¿Ya estamos preparados para la anáfora y la demagogia eterna?

Desde el inicio de los diálogos entre el Gobierno y las Farc, el país se vio inmerso en un juego de vanidades en el que los participantes se encargaron de jactarse y juzgar, dependiendo de si se apoyaba o no el proceso de paz.

Laura Franco
Estudiante de Periodismo

Desde el inicio de los diálogos entre el Gobierno y las Farc, el país se vio inmerso en un juego de vanidades en el que los participantes se encargaron de jactarse y juzgar, dependiendo de si se apoyaba o no el proceso de paz. Se fue aprovechando entonces el escenario, que resultaba ser de una transformación sustancial -más allá de esas superficialidades altivas-, para el enaltecimiento político y la consolidación de una estrategia con el objetivo de alcanzar o mantener poder.
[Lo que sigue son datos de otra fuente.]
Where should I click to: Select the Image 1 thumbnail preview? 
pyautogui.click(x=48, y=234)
Se les olvidó a los implicados que la búsqueda de una “paz estable y duradera” no es exclusiva de morales perfectas, es un objetivo intrínseco e instintivo —además de constitucional— que con convicción han perseguido muchos gobiernos, aplicando maniobras particulares por supuesto; desde Pastrana con su fracasado intento de negociación, hasta Uribe con su política de Seguridad Democrática.

Así pues, con el proceso de paz iniciado en el mandato de Juan Manuel Santos, no se estaba llevando a cabo la insurrección del siglo (y por favor no me malinterpreten, no le resto valor a lo que se alcanzó con el Acuerdo y lo que resta por lograrse), pero el aire de superioridad que supone estar logrando una hazaña o estar en el lado correcto de la polarización, es penoso.
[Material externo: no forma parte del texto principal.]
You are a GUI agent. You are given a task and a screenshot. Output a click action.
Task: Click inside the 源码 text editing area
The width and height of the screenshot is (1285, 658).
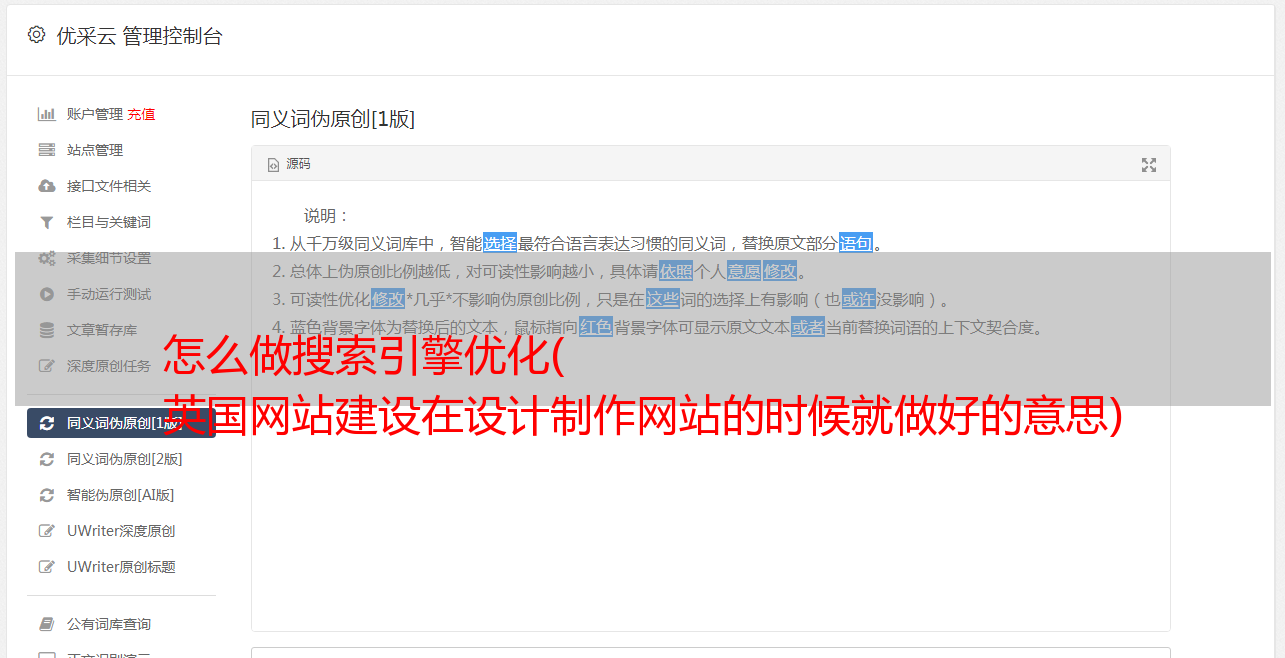click(710, 480)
Santos, por ejemplo, desde finales de 2016 —para ese tiempo ya Nobel de Paz—, no deja pasar en sus alocuciones ningún concepto que no haga referencia directa a la reconciliación, la guerra o la paz, como si de un deber se tratase y como si el repetirlo reafirmara su figura. Es así como la palabra paz, de tanto ser repetida, se ha vuelto pleonástica y falta de sentido.

La repetición ha sido siempre una herramienta retórica usada para enfatizar el sentido de algo, antes que para desprestigiarlo. No obstante,  esa anáfora discursiva, propia de Santos y demás personalidades políticas, en torno a la paz, ha hecho que desaparezca la carga simbólica del concepto que ahora se queda en una figura estilística.

Abusar del término, y del concepto que engloba, es innecesario, pues desde el origen de las comunidades se ha estado siempre en un proceso de paz, en busca de una tranquilidad y una buena convivencia que hoy se extiende con la construcción de la misma desde los territorios, las relaciones sociales, la educación, la cultura y el arte. El Acuerdo fue en últimas una más de esas iniciativas, aunque macro y con un mayor despliegue mediático.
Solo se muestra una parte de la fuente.